Transporte concentra maior impacto ambiental
Com sedes distribuídas por três países e milhares de quilômetros de distância entre algumas cidades, o transporte passa a representar um dos principais desafios ambientais da competição.
Além das viagens aéreas, especialistas apontam que fatores como consumo de energia, hospedagem, alimentação, turismo e movimentação de mercadorias também contribuem para elevar a emissão de gases de efeito estufa durante grandes eventos esportivos.
Mesmo sem a construção de novos estádios em larga escala, o impacto ambiental tende a ser transferido para toda a estrutura necessária para viabilizar uma competição continental.

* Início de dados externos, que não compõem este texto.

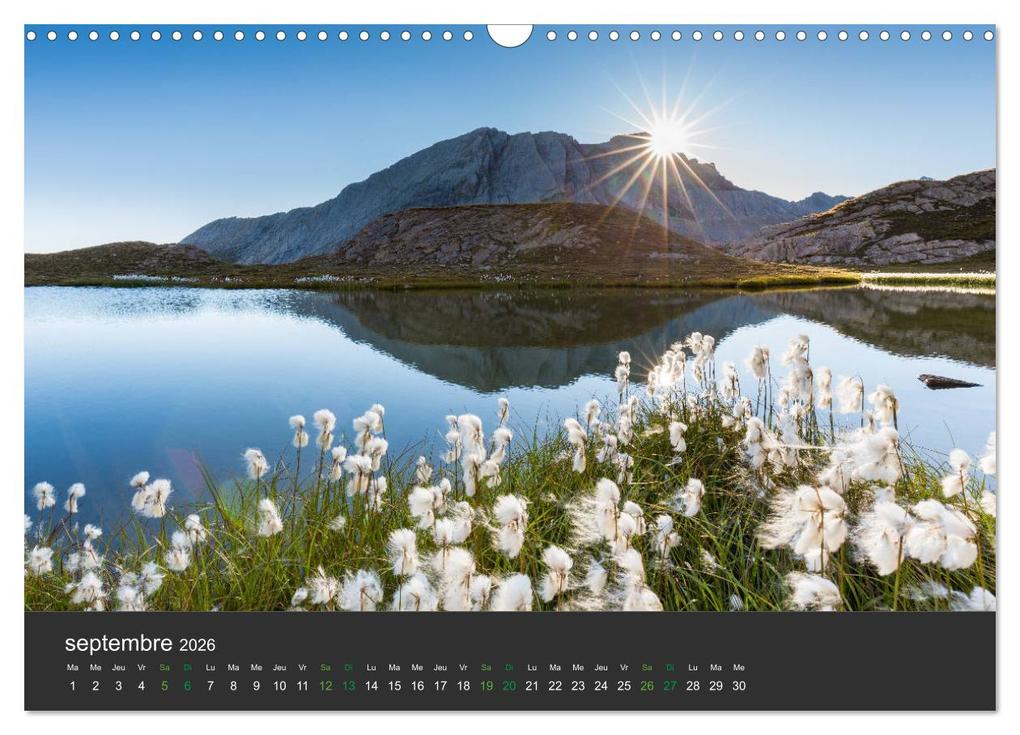
Task: Click the sun starburst over the mountain
Action: [666, 137]
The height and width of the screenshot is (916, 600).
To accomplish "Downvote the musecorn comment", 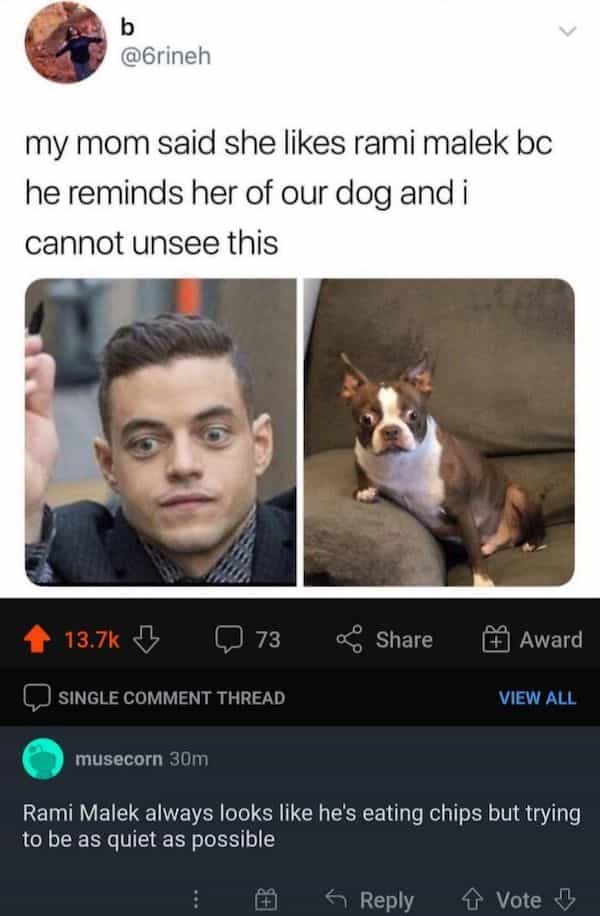I will tap(564, 899).
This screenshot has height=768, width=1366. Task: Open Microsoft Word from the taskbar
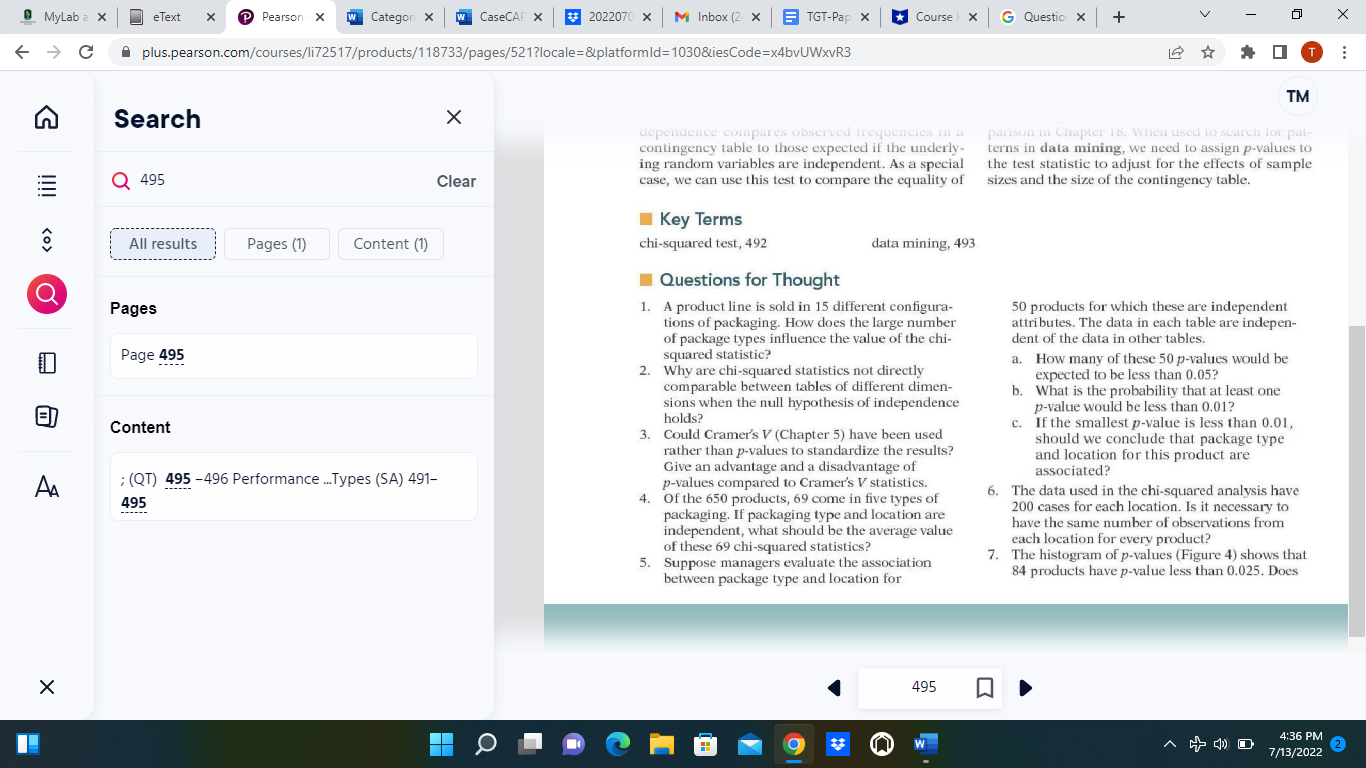(x=922, y=744)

Sustentabilidade ganha espaço no esporte
Nos últimos anos, organizações esportivas têm ampliado iniciativas voltadas à sustentabilidade, incluindo programas de compensação de emissões, incentivo ao uso de energias renováveis, redução de resíduos e melhorias na mobilidade urbana.
Apesar desses esforços, pesquisadores alertam que o crescimento do número de participantes e da dimensão logística dos grandes eventos impõe novos desafios para a redução da pegada ambiental.
A discussão também reforça a necessidade de incorporar critérios climáticos no planejamento de futuras competições internacionais.
Debate vai além do futebol
A Copa do Mundo de 2026 evidencia um debate cada vez mais presente na sociedade: como conciliar grandes eventos globais com os compromissos de redução das emissões de carbono e enfrentamento das mudanças climáticas.
Para especialistas, o sucesso de competições dessa magnitude dependerá não apenas do espetáculo esportivo, mas também da capacidade de minimizar seus impactos ambientais e adotar práticas mais sustentáveis.